The transition concept ist the main collection of documents and other resources containing the relevant information about the enterprise project. The transition concept has to cover the following topics:

  1. The detailed description of your business processes. This contains the result of the analysis of the target process landscape and the parts of the gap analysis which are relevant for the business process engineering. The business process section describes the destination of the enterprise project.
  2. The target architecture which does not inly comprise the software and application landscape. Target architecture means the complete overview about the desired business architecture (business processes and services, organisational structure, etc.). Then it means software, applications and IT infrastructure. It is very important to describe not only the architecture as a static picture but also the planned steps (and intermediate stages) towards this architecture as resulted from the gap analysis.

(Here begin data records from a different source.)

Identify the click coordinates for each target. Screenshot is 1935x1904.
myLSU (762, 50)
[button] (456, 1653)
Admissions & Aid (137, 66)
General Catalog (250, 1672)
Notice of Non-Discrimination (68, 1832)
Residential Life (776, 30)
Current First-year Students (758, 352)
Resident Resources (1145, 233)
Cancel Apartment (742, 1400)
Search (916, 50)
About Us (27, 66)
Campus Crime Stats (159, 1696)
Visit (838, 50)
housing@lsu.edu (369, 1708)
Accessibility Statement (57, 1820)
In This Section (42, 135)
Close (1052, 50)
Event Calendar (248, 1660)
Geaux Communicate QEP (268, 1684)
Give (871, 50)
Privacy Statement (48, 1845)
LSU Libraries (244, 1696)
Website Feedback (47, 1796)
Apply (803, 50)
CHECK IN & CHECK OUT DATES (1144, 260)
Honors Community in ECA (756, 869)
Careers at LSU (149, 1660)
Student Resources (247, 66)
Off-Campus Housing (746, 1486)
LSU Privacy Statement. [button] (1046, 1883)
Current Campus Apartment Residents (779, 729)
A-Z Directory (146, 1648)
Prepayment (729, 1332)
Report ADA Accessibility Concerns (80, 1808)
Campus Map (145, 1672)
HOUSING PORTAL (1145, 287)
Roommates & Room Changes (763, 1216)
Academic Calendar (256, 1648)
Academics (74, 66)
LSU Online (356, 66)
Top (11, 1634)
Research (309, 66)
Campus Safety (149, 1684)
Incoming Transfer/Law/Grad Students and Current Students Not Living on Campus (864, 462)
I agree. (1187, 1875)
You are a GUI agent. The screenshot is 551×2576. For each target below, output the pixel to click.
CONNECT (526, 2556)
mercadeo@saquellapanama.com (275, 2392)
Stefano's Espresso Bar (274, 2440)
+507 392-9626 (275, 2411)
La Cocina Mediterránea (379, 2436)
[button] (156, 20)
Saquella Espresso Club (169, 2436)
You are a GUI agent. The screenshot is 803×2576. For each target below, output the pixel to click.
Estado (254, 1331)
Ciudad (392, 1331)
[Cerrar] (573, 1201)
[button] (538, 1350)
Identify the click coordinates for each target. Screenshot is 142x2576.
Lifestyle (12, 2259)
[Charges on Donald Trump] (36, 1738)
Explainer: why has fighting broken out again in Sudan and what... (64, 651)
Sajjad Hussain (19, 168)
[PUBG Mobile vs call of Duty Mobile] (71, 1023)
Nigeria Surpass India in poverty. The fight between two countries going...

  3. The implementation concept is the actual recipe for doing the project. It contains the relevant information about:
    • Methods to be applied during software design and development, service and support, business process engineering etc.
    • Regulations to follow during the project, especially in connection with the reorganisation of employees.
    • Organisational changes to be made.
    • The technology to be introduced or changed during the implementation.
    • Security aspects ­ on technological level as well as on organisational.
    • The complete setup of tools for implementation but also for operation of the new business model.
    • Any resources needed for implementing the changes ­ these are qualified employees as well as infrastructural or organisational resources.
    • Any legal conditions to be fulflled or at least to be regarded, such as contracts with suppliers, environmental regulations, business specific or general laws, etc.
    • Performance indicators to measure the progress and the success of the implementation.
    • Any other implementation relevant information specific to your enterprise.
  4. The quality management plan defines the quality standards of the project deliverables and processes. It contains indicators to measure the quality standards and defines activities for quality assurance. The quality management plan should not be confused with the test management plan or even the test concept. Test management is an important part of quality management but the quality management plan goes much further.
  5. The change management plan with a detailed listing of all change managament related aspects. As a result of the project context analysis, the change management plan contains all drivers and obstructions as well as all persons, processes and organisational structures to be influenced by the change process. Furthermore, the change management plan contains a list of actions to be performed to keep the change process under control.
  6. The program and project management plan including program and project timeline, resource and budget planning, project reporting and project controlling guidelines.